# TASK INPUT
--------------------------------

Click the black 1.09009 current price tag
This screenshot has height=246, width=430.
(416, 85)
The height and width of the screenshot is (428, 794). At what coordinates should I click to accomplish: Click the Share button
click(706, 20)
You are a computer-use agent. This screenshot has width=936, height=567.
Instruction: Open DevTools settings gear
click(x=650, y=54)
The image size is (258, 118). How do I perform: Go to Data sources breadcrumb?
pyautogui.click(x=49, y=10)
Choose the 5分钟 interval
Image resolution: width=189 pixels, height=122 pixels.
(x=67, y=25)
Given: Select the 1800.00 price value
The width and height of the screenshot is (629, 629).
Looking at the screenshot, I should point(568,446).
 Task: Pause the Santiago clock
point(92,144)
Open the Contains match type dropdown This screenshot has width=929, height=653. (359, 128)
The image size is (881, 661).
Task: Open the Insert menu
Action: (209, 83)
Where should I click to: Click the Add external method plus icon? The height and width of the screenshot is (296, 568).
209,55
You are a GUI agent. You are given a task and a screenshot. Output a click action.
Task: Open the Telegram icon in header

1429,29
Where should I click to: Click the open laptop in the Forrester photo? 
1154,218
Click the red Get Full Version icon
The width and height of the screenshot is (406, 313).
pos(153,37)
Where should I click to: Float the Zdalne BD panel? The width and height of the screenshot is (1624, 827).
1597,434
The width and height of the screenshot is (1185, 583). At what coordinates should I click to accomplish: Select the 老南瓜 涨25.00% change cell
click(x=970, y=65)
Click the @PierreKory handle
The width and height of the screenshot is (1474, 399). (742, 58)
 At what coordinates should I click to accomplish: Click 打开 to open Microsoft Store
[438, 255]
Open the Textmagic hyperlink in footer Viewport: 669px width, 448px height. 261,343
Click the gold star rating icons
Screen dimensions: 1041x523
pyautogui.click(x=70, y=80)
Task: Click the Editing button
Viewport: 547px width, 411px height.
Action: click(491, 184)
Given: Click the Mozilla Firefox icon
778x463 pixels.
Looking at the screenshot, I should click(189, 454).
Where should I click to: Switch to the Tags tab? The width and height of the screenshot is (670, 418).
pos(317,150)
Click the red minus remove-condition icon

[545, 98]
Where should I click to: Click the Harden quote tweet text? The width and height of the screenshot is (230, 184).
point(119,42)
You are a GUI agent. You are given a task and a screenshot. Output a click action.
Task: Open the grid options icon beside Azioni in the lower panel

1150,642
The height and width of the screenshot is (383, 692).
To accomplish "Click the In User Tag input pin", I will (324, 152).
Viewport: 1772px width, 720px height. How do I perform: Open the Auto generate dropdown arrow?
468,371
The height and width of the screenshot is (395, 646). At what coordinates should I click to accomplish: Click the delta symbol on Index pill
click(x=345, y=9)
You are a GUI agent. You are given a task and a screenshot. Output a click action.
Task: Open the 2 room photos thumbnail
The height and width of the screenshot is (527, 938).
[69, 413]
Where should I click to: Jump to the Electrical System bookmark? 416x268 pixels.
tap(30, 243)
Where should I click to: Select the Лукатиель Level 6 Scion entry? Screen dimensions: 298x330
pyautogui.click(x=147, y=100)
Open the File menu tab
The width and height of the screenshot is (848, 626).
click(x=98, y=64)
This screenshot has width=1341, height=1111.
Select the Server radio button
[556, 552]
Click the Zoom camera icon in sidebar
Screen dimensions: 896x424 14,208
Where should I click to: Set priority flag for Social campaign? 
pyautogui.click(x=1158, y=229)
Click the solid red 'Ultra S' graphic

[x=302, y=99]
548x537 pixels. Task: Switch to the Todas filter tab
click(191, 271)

--------------------------------

All lines above that include the word "price" should be located and copied.

# EXERCISE RESULT
Click the black 1.09009 current price tag
Given: Select the 1800.00 price value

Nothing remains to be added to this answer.